Stimulation Of the Left Ventricular Endocardium for Cardiac Resynchronization Therapy in Non-Responders and Previously Untreatable Patients (SOLVE CRT) (SOLVE CRT)

The safety and scientific validity of this study is the responsibility of the study sponsor and investigators. Listing a study does not mean it has been evaluated by the U.S. Federal Government. Know the risks and potential benefits of clinical studies and talk to your health care provider before participating. Read our disclaimer for details. Identifier: NCT02922036
Recruitment Status : Recruiting
First Posted : October 3, 2016
Last Update Posted : December 13, 2018
Information provided by (Responsible Party):
EBR Systems, Inc.

Brief Summary:
This study is a prospective, multi-center, randomized, controlled, double blinded, pivotal trial to study the safety and efficacy of the WiSE-LV System for Cardiac Re-synchronization Therapy.

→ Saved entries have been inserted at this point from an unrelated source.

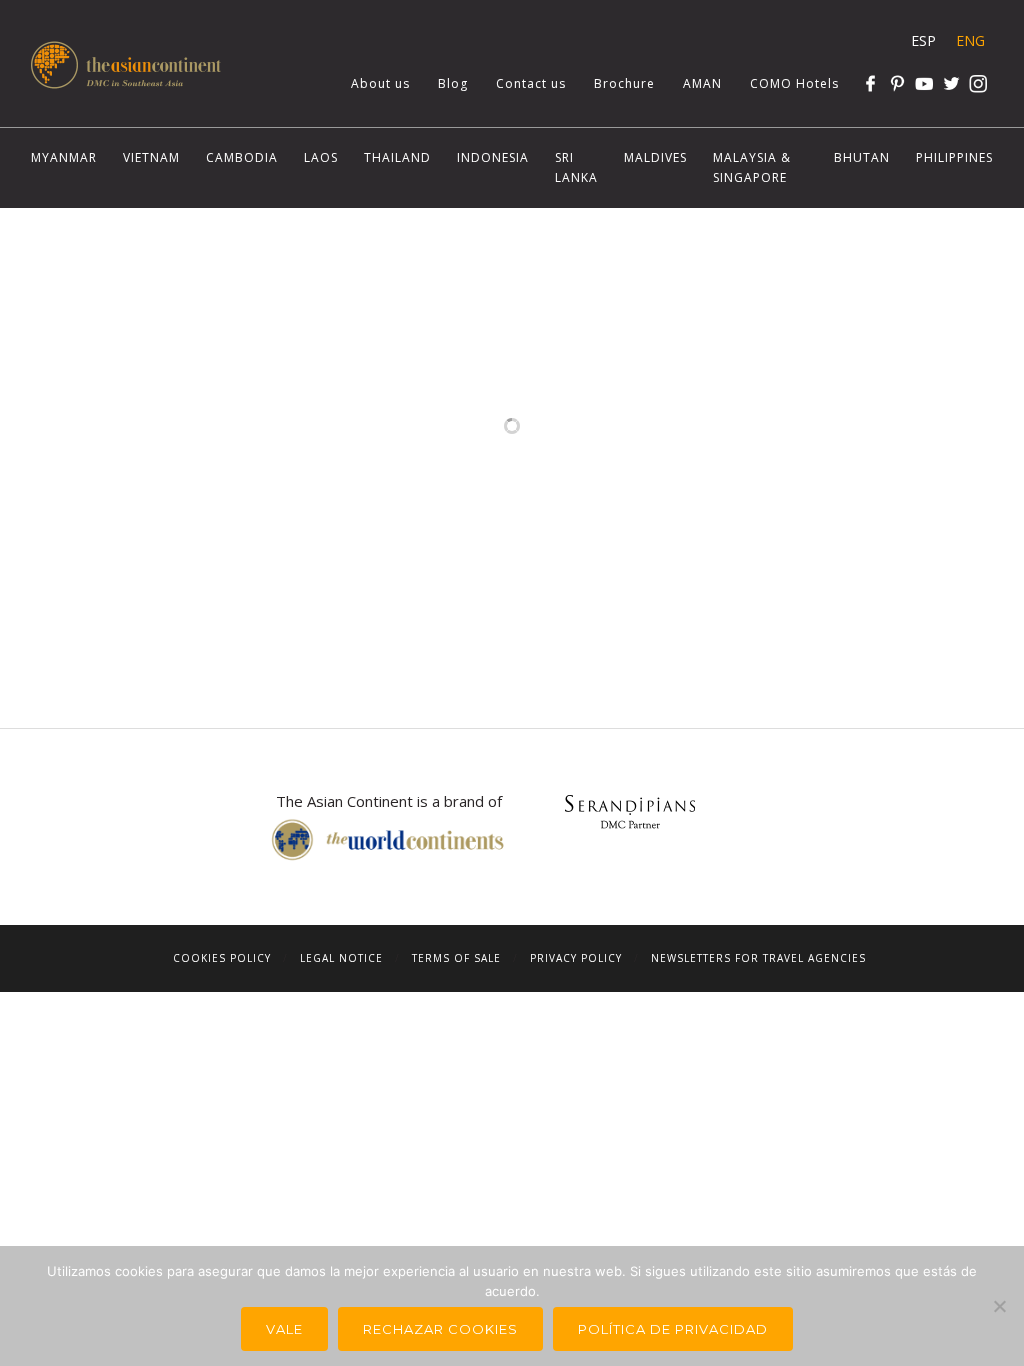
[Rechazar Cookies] (999, 1306)
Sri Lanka (576, 167)
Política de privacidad (673, 1329)
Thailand (397, 157)
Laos (321, 157)
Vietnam (151, 157)
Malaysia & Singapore (752, 167)
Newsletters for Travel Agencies (758, 958)
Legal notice (341, 958)
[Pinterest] (897, 83)
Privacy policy (576, 958)
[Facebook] (870, 83)
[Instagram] (978, 83)
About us (380, 83)
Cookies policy (222, 958)
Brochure (624, 83)
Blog (453, 83)
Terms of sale (456, 958)
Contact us (531, 83)
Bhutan (862, 157)
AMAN (702, 83)
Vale (284, 1329)
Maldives (655, 157)
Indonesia (493, 157)
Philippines (954, 157)
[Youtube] (924, 83)
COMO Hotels (794, 83)
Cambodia (242, 157)
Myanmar (64, 157)
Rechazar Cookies (440, 1329)
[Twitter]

Condition or disease Intervention/treatment Phase
Heart Failure Device: WiSE System Not Applicable

Detailed Description:
The WiSE-LV System is an implantable cardiac pacing system capable of delivering pacing energy to the left ventricle of the heart without using a pacing lead.

Study Type : Interventional  (Clinical Trial)
Estimated Enrollment : 350 participants
Allocation: Randomized
Intervention Model: Parallel Assignment
Masking: Double (Participant, Outcomes Assessor)
Primary Purpose: Treatment
Official Title: Stimulation Of the Left Ventricular Endocardium for Cardiac Resynchronization Therapy in Non-Responders and Previously Untreatable Patients (SOLVE CRT)
Actual Study Start Date : January 17, 2018
Estimated Primary Completion Date : September 2019
Estimated Study Completion Date : September 2020

Arm Intervention/treatment
Experimental: Treatment
WiSE System therapy ON with Guideline Directed Medical Therapy
Device: WiSE System
The WiSE System is an implantable cardiac system to provide LV pacing stimulation in conjunction with a co-implanted system that provides right ventricular stimulation.

Sham Comparator: Control
WiSE System therapy OFF with Guideline Directed Medical Therapy
Device: WiSE System
The WiSE System is an implantable cardiac system to provide LV pacing stimulation in conjunction with a co-implanted system that provides right ventricular stimulation.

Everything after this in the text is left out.